Among the many difficulties associated with the coronavirus pandemic is how COVID-19 had a way of overshadowing other health concerns. People became wary of seeking treatment for other issues as health care, as it needed to do, became intently focused on the crisis.

As the Record-Journal recently reported, among the health concerns taking a back seat to the virus has been lead poisoning. Because of the restrictions necessitated by COVID-19, “it is difficullt to accurately count the number of incidents of lead poisoning, whether due to doctors’ reluctance to send kids for testing, parents’ reluctance to get their kids tested, drawing stations being closed to the public, and other factors,” said Rodney Delgado, environmental health sanitarian at the Meriden Health and Human Services Department.

Those at the greatest risk for lead exposure, according to the Centers for Disease Control and Prevention, include children living “in households at or below the federal poverty level and those who live in housing built before 1978...”

“Also, communities of color are at a higher risk of lead exposure because they may not have access to safe, affordable housing or face discrimination when trying to find a safe, healthy place to live,” says the CDC.

Lead was commonly used in paint before the 1970s. Lead-based paints were banned for residential use in 1978 after it was discovered they posed a health risk for children. Jennifer Haile, director of the Hartford Lead Treatment center, told the R-J  the earlier it can be detected the better. “Lead poisoning causes effects on the developing brain, can affect IQ, attention and hyperactivity problems,” she said. “It can affect growth, speech delay. It affects almost all of the child.”

It adds up to a good reason to bring testing back to the levels before the onset of the pandemic.
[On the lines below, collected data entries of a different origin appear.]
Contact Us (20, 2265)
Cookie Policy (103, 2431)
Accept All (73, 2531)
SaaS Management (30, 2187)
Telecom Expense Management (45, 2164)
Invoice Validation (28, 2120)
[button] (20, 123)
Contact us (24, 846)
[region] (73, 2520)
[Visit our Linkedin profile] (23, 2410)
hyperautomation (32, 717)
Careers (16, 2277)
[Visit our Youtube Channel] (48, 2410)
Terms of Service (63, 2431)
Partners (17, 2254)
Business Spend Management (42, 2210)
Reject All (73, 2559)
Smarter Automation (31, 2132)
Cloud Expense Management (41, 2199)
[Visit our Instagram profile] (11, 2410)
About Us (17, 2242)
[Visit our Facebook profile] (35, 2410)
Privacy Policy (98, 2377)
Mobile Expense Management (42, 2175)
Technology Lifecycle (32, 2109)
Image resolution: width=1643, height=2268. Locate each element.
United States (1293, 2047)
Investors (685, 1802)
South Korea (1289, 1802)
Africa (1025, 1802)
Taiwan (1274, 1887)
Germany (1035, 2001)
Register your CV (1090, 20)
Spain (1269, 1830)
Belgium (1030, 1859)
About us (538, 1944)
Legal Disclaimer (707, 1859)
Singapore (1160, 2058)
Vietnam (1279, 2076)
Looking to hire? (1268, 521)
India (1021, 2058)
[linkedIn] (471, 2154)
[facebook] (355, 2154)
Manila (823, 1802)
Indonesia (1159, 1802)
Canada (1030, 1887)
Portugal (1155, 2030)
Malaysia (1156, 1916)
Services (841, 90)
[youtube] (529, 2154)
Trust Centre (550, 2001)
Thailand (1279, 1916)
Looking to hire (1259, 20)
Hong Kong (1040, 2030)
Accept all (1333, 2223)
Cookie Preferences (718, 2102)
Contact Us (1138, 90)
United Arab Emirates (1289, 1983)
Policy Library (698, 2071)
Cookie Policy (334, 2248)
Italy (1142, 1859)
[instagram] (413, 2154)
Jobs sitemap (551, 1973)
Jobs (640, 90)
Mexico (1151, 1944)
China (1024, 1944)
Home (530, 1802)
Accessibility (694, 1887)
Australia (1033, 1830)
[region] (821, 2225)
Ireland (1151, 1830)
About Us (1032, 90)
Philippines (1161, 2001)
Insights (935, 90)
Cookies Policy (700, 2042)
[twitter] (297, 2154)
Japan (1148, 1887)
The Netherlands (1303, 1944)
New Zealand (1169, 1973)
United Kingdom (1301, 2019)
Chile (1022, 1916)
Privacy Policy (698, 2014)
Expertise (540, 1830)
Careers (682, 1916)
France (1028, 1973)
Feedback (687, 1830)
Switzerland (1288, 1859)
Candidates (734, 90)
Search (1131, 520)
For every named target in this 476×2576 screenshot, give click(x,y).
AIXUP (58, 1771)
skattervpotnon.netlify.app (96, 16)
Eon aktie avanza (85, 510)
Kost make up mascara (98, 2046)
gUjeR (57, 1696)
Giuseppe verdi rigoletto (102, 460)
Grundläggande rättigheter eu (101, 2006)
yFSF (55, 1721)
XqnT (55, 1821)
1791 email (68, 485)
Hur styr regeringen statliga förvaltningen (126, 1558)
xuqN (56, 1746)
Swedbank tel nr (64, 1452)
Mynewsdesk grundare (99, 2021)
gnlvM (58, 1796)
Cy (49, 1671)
According to CDC estimates, lead testing rates dropped by half a million children during the first five months of 2020 compared to the same time period the year before.

A year and a half into the pandemic, we’re regaining some balance, and some of that needs to involve returning to the precautions in place before the virus demanded so much of our attention and worry. Doing what we can to keep children safe is obviously high on that list of health concerns.